Segundo Dimas Covas, a fábrica do Butantan estaria pronta para começar a produção, dependendo apenas da liberação da matéria-prima.

Já a aplicação da vacina em si é outra etapa ainda mais distante. A Anvisa reforça que, mesmo que o pedido de importação seja autorizado, a vacina não pode ser aplicada na população, “tendo em vista que a CoronaVac não possui registro sanitário no Brasil”.

O Butantan diz reconhecer que a aplicação não acontecerá sem aprovação e registro da agência, que serão requeridos ao fim dos estudos clínicos de segurança e eficácia do imunizante. Isso depende do andamento e resultado das pesquisas levadas a cabo com 13 mil voluntários, profissionais de saúde, no Brasil.

O atraso na importação de insumos, porém, ganha ainda mais peso para o avanço da vacina no momento em que a compra da CoronaVac pelo governo federal não está garantida. Bolsonaro voltou a atacar ontem o imunizante produzido pela chinesa Sinovac, e afirmou que ela não será adquirida pelo Ministério da Saúde, mesmo se for autorizada pela Anvisa.

—A da China nós não compraremos, é decisão minha. Eu não acredito que ela transmita segurança suficiente para a população (...) . Esse é o pensamento nosso. Tenho certeza que outras vacinas que estão em estudo poderão ser comprovadas cientificamente, não sei quando, pode durar anos — disse à Jovem Pan. —A China, lamentavelmente, já existe um descrédito muito grande por parte da população, até porque, como muitos dizem, esse vírus teria nascido por lá.

A postura do presidente tem se sobreposto à do ministro da Saúde, Eduardo Pazuello, que há dois dias anunciava em reunião com governadores que a pasta compraria a vacina CoronaVac. Em recuperação de infecção pela Covid-19, o general evitou confrontos com Bolsonaro.

 ‘MANDA E OBEDECE’

Pazuello dormia ontem após o almoço no hotel onde mora em Brasília, quando foi acordado por uma visita do presidente para uma live.

— Falaram até que a gente estava brigado. No meio militar, é comum acontecer isso aqui, não teve problema nenhum —disse Bolsonaro.

Na transmissão, Pazuello afirmou que se mantém no cargo e minimizou o mal-estar após ser desautorizado publicamente sobre o acordo pelo presidente.

— É simples assim, um manda e outro obedece. Mas a gente tem carinho, dá para desenrolar —disse Pazuello na live.

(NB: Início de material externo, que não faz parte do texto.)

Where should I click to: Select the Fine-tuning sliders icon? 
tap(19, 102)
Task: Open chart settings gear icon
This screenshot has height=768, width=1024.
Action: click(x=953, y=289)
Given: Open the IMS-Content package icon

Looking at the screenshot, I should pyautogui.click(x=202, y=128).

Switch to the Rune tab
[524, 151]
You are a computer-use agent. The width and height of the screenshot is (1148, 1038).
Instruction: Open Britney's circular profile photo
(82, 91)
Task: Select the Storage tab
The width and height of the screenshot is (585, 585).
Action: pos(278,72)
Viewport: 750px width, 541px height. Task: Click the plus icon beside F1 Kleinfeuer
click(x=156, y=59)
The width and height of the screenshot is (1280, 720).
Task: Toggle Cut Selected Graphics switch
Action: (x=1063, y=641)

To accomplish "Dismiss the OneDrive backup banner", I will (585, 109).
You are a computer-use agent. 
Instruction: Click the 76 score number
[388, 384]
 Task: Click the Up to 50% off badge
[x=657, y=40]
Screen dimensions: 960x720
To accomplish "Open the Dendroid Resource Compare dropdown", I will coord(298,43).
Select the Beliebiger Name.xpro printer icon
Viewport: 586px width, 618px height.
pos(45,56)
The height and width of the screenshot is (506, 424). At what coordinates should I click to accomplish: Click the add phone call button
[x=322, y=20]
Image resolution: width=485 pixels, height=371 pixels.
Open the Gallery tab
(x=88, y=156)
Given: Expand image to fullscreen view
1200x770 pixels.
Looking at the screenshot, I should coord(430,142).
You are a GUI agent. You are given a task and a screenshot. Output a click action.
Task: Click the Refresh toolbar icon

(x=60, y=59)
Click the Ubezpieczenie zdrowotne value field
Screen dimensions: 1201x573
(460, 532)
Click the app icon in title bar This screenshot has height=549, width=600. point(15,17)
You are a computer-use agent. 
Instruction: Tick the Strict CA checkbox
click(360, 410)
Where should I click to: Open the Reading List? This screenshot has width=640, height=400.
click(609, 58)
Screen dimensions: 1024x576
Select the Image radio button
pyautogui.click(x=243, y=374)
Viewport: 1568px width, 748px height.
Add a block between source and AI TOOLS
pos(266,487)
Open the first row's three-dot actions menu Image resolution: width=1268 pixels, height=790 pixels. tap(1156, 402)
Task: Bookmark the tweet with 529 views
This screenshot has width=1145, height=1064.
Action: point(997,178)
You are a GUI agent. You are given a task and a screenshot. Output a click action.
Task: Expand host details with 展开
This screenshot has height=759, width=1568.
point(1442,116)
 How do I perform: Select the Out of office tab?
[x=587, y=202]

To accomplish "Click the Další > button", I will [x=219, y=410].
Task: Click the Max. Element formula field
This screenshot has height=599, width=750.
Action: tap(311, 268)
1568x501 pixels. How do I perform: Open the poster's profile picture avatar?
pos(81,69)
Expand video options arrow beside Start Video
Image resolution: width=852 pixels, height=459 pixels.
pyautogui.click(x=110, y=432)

No mesmo dia, desviando da politização do tema, o vicepresidente, Hamilton Mourão, mandou um recado aos governadores que, na véspera, haviam criticado o recuo sobre a comprada Corona Vac. Mourão disseque os estados poderão adquirir o produto por conta própria, desde que haja certificação pela Anvisa.

—Todo mundo pode comprar. O estado pode comprar, os estados né, eles têm recurso também. Desde que a Anvisa certifique. A Anvisa só vai certificar aquilo que está comprovadamente testado —declarou.

Negociações alternativas e a vacinação de pessoas de outros estados não estão descartadas pelo governo de São Paulo. Ontem, o governador João Doria chamou Bolsonaro de “notório negacionista” e afirmou que é possível que pessoas de outros estados que estejam em São Paulo ou viajem para lá tenham acesso à vacinação.

— Seria legítimo e correto, além de humanitário, que atendêssemos na vacinação pessoas de outros estados que estivessem aqui ou para cá se dirigissem — disse Doria, em entrevista à CBN.